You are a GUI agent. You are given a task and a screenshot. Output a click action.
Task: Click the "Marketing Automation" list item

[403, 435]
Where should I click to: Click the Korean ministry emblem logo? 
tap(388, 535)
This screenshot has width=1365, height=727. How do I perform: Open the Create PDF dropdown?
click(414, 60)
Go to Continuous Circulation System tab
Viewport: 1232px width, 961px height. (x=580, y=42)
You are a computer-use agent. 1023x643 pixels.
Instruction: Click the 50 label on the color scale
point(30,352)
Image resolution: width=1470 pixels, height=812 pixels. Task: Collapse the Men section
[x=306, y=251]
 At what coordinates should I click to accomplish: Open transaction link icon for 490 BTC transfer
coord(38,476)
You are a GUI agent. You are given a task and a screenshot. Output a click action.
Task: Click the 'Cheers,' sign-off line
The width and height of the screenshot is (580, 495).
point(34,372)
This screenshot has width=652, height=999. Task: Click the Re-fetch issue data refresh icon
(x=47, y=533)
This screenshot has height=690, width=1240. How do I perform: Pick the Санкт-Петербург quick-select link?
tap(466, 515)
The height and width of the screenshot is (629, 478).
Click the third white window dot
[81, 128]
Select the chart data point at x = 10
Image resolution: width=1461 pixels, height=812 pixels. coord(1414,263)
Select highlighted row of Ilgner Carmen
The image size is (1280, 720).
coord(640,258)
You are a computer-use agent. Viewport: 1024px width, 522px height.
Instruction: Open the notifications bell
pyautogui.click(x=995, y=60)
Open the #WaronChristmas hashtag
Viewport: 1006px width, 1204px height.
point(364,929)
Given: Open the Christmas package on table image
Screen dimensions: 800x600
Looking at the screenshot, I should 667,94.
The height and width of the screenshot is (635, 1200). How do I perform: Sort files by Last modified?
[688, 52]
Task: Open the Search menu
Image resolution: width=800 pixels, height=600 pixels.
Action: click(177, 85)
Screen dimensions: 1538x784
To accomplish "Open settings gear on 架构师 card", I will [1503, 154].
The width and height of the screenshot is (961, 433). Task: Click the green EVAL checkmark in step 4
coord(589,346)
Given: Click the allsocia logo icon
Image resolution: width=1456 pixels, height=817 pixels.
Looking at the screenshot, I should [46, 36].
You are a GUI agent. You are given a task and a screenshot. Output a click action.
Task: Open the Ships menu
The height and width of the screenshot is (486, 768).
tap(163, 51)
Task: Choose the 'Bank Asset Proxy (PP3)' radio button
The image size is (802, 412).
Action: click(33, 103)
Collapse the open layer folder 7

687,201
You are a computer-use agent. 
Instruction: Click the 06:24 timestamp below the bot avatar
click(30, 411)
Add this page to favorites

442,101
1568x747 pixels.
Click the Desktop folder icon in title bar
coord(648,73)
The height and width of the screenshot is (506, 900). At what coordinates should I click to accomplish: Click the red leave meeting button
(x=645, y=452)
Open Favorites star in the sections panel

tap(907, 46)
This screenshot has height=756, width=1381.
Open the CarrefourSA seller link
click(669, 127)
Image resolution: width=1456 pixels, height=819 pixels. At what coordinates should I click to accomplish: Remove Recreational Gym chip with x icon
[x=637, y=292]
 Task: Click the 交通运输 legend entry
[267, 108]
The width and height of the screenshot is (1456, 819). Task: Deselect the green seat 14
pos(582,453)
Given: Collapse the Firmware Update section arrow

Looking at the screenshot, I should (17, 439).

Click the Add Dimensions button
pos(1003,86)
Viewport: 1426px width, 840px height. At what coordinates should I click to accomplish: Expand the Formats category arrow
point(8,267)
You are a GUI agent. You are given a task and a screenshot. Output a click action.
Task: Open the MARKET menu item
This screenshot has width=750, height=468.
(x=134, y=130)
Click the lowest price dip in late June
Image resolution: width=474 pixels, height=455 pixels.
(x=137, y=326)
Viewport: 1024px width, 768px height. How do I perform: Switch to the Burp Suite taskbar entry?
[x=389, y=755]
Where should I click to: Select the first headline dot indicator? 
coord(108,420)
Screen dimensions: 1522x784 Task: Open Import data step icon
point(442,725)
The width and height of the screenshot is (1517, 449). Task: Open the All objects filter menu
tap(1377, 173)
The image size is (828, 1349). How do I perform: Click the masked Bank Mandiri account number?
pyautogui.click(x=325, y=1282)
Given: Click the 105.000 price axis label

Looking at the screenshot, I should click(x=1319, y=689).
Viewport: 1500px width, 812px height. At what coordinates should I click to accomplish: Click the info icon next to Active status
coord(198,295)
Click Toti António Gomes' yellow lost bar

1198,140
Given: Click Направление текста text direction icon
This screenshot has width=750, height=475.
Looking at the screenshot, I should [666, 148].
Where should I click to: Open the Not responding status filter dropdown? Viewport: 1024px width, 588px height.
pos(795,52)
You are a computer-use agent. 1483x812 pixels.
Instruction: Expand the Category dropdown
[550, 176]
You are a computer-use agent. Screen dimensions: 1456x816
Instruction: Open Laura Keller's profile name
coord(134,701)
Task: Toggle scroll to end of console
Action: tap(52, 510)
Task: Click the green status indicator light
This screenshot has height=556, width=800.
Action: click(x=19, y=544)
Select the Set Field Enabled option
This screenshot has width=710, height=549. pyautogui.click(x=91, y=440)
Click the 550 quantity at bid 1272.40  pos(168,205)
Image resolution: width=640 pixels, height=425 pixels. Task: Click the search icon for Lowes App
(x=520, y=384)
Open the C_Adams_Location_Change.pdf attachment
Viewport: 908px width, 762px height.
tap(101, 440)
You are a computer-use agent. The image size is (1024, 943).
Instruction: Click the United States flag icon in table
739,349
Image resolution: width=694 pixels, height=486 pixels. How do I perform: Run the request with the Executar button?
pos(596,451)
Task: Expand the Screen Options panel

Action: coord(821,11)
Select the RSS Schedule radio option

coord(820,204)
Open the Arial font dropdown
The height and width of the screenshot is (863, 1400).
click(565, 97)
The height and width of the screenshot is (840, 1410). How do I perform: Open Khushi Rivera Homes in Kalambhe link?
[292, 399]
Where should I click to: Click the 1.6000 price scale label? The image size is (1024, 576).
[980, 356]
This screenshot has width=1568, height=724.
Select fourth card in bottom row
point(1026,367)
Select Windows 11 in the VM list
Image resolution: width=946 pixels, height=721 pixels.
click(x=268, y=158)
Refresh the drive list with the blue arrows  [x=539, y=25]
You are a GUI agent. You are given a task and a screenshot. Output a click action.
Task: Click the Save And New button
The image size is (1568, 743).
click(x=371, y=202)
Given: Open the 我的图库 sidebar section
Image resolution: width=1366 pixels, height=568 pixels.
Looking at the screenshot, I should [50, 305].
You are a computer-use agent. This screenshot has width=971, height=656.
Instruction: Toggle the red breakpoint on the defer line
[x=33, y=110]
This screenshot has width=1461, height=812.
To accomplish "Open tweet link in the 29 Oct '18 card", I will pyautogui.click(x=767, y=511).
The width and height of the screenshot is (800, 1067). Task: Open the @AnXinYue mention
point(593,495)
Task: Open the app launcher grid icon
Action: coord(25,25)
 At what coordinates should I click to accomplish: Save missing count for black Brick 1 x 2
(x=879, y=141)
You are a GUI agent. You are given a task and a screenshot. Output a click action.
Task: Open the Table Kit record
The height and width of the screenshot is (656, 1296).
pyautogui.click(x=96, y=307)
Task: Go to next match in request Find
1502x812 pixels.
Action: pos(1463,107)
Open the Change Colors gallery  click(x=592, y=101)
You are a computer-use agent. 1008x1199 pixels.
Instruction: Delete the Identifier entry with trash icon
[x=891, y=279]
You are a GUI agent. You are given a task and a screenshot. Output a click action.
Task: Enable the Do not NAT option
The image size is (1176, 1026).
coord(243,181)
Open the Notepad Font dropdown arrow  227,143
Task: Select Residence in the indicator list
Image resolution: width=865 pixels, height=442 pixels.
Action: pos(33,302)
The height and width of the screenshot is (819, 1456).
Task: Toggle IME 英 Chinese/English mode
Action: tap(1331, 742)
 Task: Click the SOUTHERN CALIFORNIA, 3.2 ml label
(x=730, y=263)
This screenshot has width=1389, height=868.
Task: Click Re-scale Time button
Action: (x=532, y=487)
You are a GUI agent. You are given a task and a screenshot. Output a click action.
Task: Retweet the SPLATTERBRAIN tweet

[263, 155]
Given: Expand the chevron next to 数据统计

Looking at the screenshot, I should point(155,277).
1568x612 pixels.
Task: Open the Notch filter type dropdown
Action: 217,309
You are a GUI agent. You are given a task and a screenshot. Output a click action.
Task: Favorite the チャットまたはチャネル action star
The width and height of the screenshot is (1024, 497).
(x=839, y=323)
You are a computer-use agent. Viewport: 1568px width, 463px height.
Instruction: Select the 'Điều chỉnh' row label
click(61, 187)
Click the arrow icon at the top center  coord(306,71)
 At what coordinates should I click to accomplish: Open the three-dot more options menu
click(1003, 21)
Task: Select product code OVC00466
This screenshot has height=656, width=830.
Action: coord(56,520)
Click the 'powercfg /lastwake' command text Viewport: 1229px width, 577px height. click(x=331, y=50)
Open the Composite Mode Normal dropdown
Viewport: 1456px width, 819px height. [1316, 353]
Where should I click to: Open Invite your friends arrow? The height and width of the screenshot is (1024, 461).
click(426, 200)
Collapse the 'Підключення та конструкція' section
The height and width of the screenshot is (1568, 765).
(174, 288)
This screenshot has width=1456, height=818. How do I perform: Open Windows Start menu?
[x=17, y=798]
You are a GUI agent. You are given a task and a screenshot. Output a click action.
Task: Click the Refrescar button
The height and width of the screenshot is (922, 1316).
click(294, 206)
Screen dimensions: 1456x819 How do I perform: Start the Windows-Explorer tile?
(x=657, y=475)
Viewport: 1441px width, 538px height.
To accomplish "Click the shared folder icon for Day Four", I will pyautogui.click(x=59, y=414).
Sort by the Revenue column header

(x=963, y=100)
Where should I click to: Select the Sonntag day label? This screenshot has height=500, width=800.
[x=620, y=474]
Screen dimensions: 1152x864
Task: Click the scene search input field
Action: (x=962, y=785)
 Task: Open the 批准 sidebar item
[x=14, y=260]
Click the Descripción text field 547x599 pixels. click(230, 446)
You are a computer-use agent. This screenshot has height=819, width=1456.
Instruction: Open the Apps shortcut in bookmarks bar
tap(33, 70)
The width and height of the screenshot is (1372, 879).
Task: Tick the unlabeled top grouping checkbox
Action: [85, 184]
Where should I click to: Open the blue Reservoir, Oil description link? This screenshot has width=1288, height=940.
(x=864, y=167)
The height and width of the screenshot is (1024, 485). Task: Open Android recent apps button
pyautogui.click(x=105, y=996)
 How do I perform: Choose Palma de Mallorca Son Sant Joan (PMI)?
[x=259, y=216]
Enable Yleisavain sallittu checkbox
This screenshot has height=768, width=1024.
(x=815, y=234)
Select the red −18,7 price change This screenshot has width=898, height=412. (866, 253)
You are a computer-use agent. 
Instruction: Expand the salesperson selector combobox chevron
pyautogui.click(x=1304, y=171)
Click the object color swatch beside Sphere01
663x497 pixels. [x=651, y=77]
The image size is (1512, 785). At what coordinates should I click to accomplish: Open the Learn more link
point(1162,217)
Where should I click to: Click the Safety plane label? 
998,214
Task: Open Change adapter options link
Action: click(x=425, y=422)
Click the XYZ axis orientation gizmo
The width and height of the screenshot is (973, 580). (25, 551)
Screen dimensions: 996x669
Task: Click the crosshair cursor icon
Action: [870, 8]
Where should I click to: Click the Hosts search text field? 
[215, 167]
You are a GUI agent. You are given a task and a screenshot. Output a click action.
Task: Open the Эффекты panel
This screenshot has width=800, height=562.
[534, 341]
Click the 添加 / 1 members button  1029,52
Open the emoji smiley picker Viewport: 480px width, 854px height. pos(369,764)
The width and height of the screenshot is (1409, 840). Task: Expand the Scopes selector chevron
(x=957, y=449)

Required task: Reproduce the lines above without any change, beginning at the line that contains "Task: Expand the Screen Options panel" and ending after the line that contains "Open the Notepad".

Output for this task:
Task: Expand the Screen Options panel

Action: coord(821,11)
Select the RSS Schedule radio option

coord(820,204)
Open the Arial font dropdown
The height and width of the screenshot is (863, 1400).
click(565, 97)
The height and width of the screenshot is (840, 1410). How do I perform: Open Khushi Rivera Homes in Kalambhe link?
[292, 399]
Where should I click to: Click the 1.6000 price scale label? The image size is (1024, 576).
[980, 356]
This screenshot has width=1568, height=724.
Select fourth card in bottom row
point(1026,367)
Select Windows 11 in the VM list
Image resolution: width=946 pixels, height=721 pixels.
click(x=268, y=158)
Refresh the drive list with the blue arrows  [x=539, y=25]
You are a GUI agent. You are given a task and a screenshot. Output a click action.
Task: Click the Save And New button
The image size is (1568, 743).
click(x=371, y=202)
Given: Open the 我的图库 sidebar section
Image resolution: width=1366 pixels, height=568 pixels.
Looking at the screenshot, I should [50, 305].
You are a computer-use agent. This screenshot has width=971, height=656.
Instruction: Toggle the red breakpoint on the defer line
[x=33, y=110]
This screenshot has width=1461, height=812.
To accomplish "Open tweet link in the 29 Oct '18 card", I will pyautogui.click(x=767, y=511).
The width and height of the screenshot is (800, 1067). Task: Open the @AnXinYue mention
point(593,495)
Task: Open the app launcher grid icon
Action: coord(25,25)
 At what coordinates should I click to accomplish: Save missing count for black Brick 1 x 2
(x=879, y=141)
You are a GUI agent. You are given a task and a screenshot. Output a click action.
Task: Open the Table Kit record
The height and width of the screenshot is (656, 1296).
pyautogui.click(x=96, y=307)
Task: Go to next match in request Find
1502x812 pixels.
Action: pos(1463,107)
Open the Change Colors gallery  click(x=592, y=101)
You are a computer-use agent. 1008x1199 pixels.
Instruction: Delete the Identifier entry with trash icon
[x=891, y=279]
You are a GUI agent. You are given a task and a screenshot. Output a click action.
Task: Enable the Do not NAT option
The image size is (1176, 1026).
coord(243,181)
Open the Notepad Font dropdown arrow  227,143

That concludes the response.